La demanda de piscinas se relaja, pero el coste sube hasta un 60%

La llegada del buen tiempo reanima la solicitud de instalación de piscinas, tanto de obra como desmontables. Las empresas consultadas señalan que el mes de abril suele dar el pistoletazo de salida a la avalancha de peticiones de presupuestos, aunque según advierten, la demanda se ha relajado respecto a la era precovid. "Antes la gente quería estar con su propia piscina por el miedo al contagio, pero ahora mucha ya la ha construido, otros optan por otras alternativas, como la playa o irse de vacaciones, y otros lo descartan por el precio", indica una profesional del sector.
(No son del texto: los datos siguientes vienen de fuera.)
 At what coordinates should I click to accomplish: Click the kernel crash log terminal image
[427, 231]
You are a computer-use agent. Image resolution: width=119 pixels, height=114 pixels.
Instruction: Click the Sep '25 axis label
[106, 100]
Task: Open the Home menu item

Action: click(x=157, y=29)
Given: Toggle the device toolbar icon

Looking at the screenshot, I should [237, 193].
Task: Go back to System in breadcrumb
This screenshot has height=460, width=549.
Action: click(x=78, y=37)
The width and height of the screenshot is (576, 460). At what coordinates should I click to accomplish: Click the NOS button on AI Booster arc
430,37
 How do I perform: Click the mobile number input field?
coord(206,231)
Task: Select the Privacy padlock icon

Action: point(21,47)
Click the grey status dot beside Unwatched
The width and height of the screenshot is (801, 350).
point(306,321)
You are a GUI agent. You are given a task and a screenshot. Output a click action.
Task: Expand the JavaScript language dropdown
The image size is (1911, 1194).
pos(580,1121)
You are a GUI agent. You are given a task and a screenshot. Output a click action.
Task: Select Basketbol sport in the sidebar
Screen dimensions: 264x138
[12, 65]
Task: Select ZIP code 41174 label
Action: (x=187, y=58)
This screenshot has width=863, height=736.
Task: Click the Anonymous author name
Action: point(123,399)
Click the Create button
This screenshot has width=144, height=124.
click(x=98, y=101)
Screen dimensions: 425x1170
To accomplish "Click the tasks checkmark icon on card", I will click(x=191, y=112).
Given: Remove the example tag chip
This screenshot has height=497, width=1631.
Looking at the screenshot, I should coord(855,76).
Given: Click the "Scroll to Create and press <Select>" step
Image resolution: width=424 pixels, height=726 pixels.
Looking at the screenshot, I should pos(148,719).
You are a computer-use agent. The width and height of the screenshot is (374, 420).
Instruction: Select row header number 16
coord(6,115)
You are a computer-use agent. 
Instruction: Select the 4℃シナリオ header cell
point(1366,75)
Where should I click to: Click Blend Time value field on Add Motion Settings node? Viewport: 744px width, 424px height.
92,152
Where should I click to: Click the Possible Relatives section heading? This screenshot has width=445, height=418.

Lo que sí ha aumentado es el coste de instalación, especialmente en las piscinas de obra, cuyo presupuesto es más elevado que las de quita y pon. Una conocida firma de la capital señala que una pileta de tamaño medio (de ocho metros de largo por cuatro de ancho) se cotiza ahora mismo en cerca de 25.000 euros, un 60% más que el importe que se manejaba antes de la pandemia. En el caso de las piscinas de poliéster las tarifas son menores pero, aún así, la subida de materiales también ha hecho mella, de modo que un vaso de las mismas dimensiones (8x4) "cuesta cerca de 15.000 euros más IVA", señalan desde otra empresa.

Las reparaciones de piscinas también han se han revalorizado y, aunque es difícil cerrar cifras, en Orse Instalaciones calculan que el incremento ha sido "del 25% fácilmente", debido al encarecimiento de los materiales y el coste de personal.